The Cyber Parent is ultra-plugged in and yet, ultra-wireless. Everyone in the family blogs. Little Jimmy has been building websites since he was 7. Little Suzie runs around with a plastic cellphone like some kind of miniature, corporate, a-hole. The family often comes together around electronic devices whether they are gathering around a Skype call – as they watch daddy at a tech conference – or standing in the Brookstones Store trying on Google’s new internet glasses. Yep, they’ll be the very first family to try out that prototype like a high-tech Loud family. Each member in his or her own internet glasses that allow you to take your laptop screen literally everywhere with you, about a centimeter from your face, as they blissfully bump into every last goddamned thing. Bruised, but updated and happy. The Cyber family led by Cyber parents can often be overhead repeating the same mantra again and again, “Oh, that’s so cool, that’s so cool, that’s so cool.”

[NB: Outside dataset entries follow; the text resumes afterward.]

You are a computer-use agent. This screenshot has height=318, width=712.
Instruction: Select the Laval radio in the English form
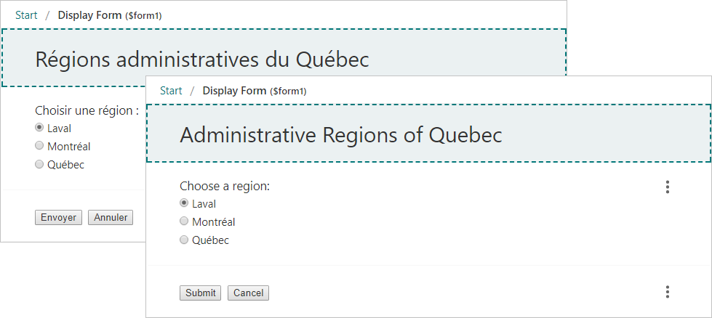(185, 203)
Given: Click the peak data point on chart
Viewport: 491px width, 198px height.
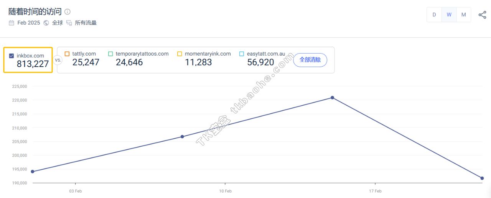Looking at the screenshot, I should point(332,98).
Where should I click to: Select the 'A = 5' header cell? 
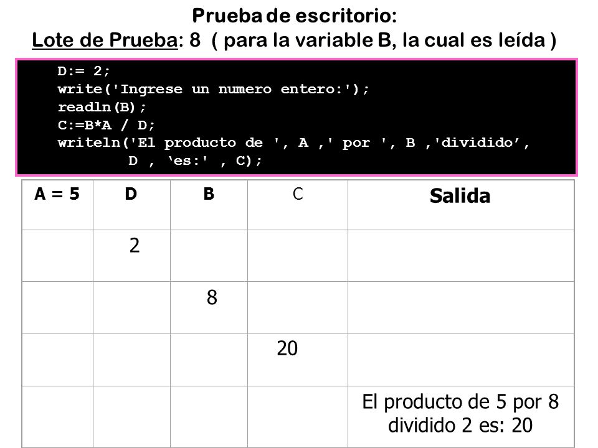point(57,205)
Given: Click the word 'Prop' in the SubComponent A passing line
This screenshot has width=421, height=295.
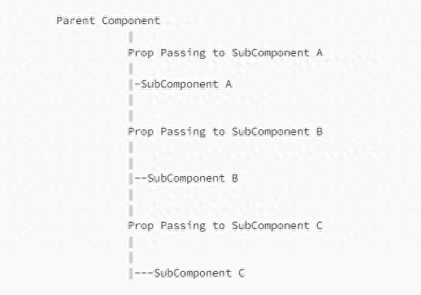Looking at the screenshot, I should [141, 53].
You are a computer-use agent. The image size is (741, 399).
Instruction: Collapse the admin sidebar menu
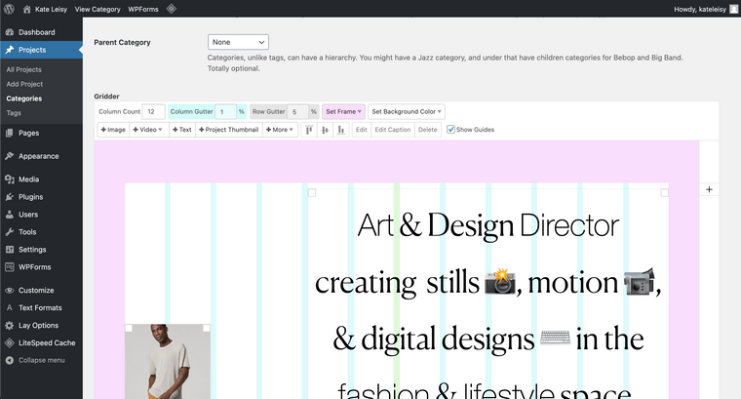click(x=41, y=360)
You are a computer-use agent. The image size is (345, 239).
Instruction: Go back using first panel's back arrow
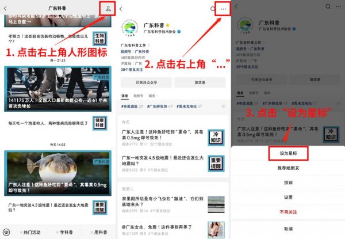[5, 9]
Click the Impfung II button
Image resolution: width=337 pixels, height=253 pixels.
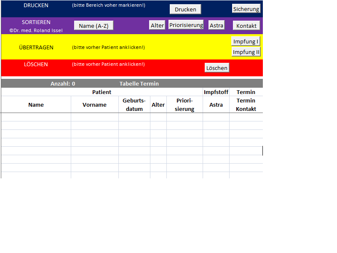click(x=246, y=52)
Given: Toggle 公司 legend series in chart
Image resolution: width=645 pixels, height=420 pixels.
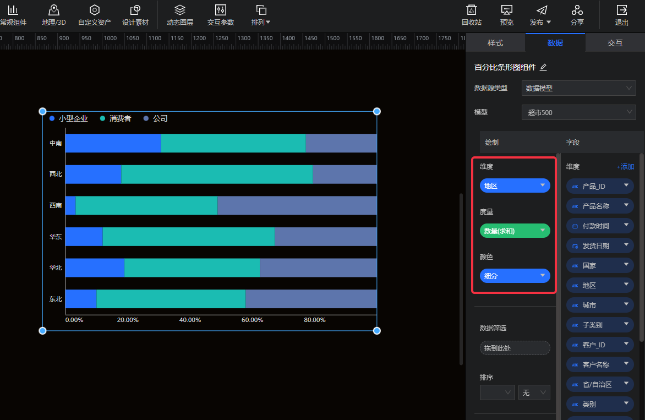Looking at the screenshot, I should pyautogui.click(x=156, y=118).
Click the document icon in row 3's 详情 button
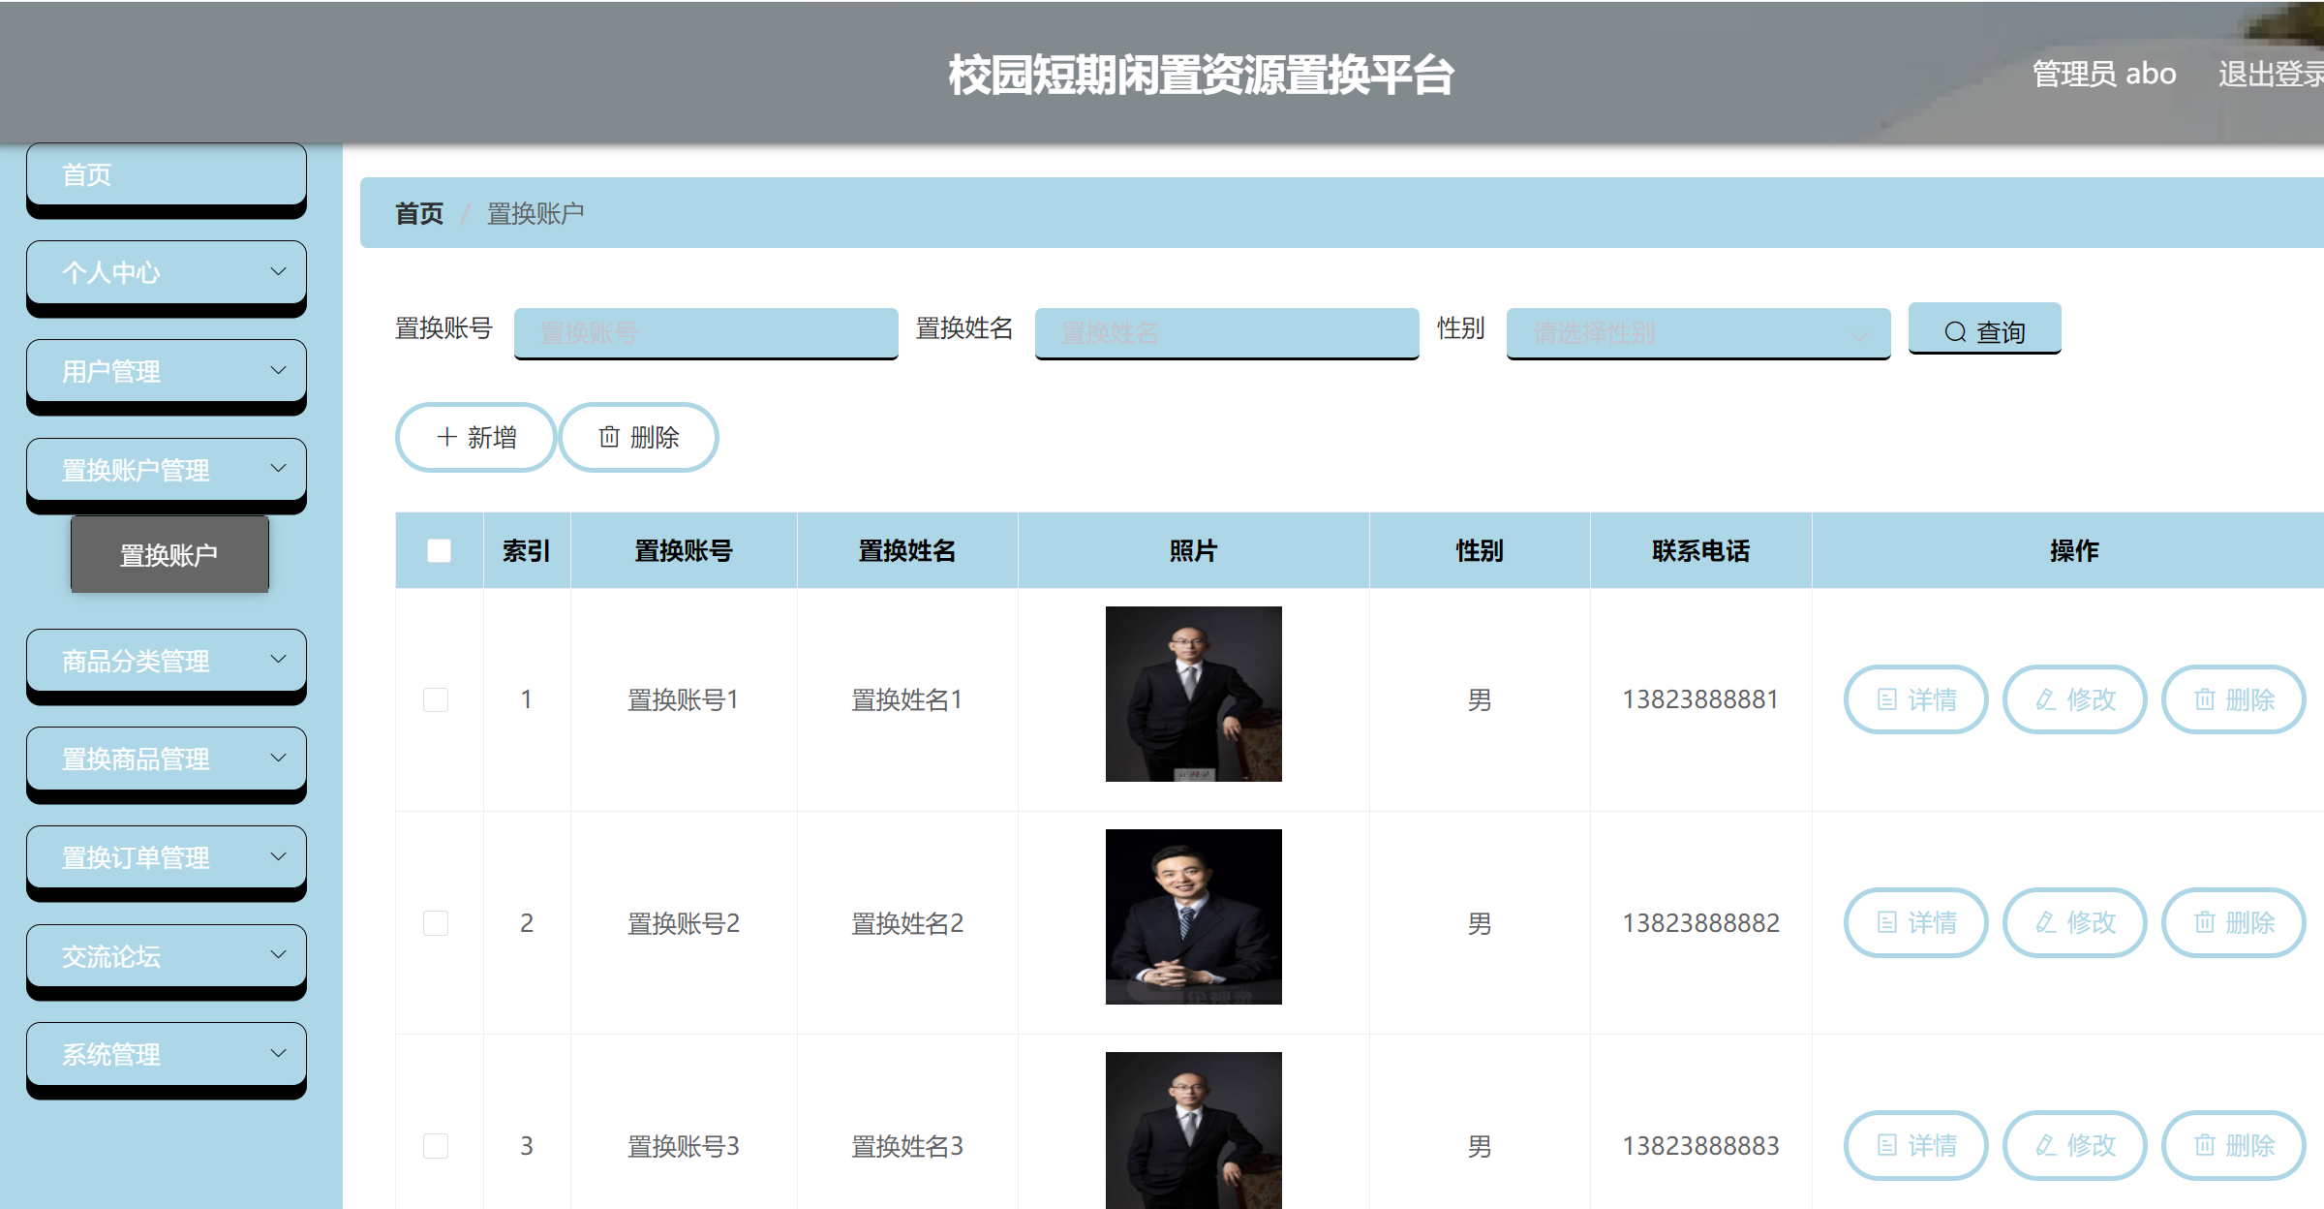 pos(1886,1145)
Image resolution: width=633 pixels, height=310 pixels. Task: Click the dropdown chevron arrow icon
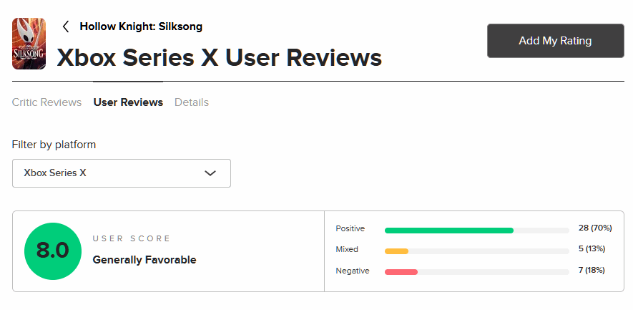[210, 173]
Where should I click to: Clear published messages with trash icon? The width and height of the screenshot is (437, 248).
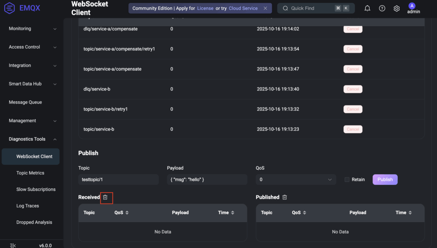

Hyper Physical Activity Parents
The Hyper Physical Activity Parents are usually parents who were fat children themselves. As a result of this horror, they went right into the nutrition and physical fitness fields. They usually train their children to be Olympic athletes or calorie restrictive, rock climbing, eagle scout, freaks-of-nature. The Hyper Physical Activity Parent is fine in moderation, but when not watched it can go to extremes, resulting in this little Frankenstein…
The Biggest Loser Family
Biggest Loser parents put WAY too much importance on high caloric family meals. If you try to stop them, they say things like, “But, it’s our heritage…LATINOS/ ITALIANS/ NATIVE AMERICANS/ AFRICAN AMERICANS/ WASPS are culturally supposed to eat wheelbarrows full of pasta, fried foods, breads, rice, and lard.” Then Julian Michaels comes along and slaps them all in the face. Soon after the slapping, there is a realization that the Biggest Loser Parents had a stillbirth that no one knew about, and no one talks about, but they did go so far as to name him — For a minute, he was called Enrique. Enrique is buried in the backyard because the family didn’t want their personal pain to become public. Enrique is the reason everyone in this family is fat, even the 9 year old. The 9 year old who never even knew Enrique existed, but just ate what Mommy and Daddy gave him.
The Professor Parent
I use this example of parenting, constantly with the Wifesy. You see, Wifesy is from the boondocks, just east of Redneck-Ville, north of Hillbilly, Horse Farm. Wifesy is always thinking she’s not smart enough. This is not true. It’s that her parents were not only residents of Redneck-Ville/ Hillbilly-Horse Farm, it’s that they drank the koolaid and walked the walk. They also talked the talk, which means they say things like, “Sumin’a bitch” when what they actually mean is, “Son of a bitch.” As a result, Wifesy has had to work twice as hard for her education. The kids who get the head-start are the children of Professors and Teachers or wannabe Professors and Teachers – The Professor Parents. Professor Parents drill their kids vocabulary and geography at every meal. They have high fallutin’ dinner debates on geophysics. They have square rooting contests for sh*ts and giggles. Everyone knows what an anagram is and they think only lazy people are bilingual. The Professor Parent thinks being a true polyglot is what everyone should strive for.
If you have Professor Parents you eventually become Barack Obama or an extremely eloquent crack whore because even when you parent with the best of intentions, a lot of this sh*t is way out of your control. Sometimes the best you can do is rule with an iron fist wrapped in soft bunny fur and then sit back and pray. That’s my childless theory anyway, so what the hell do I know?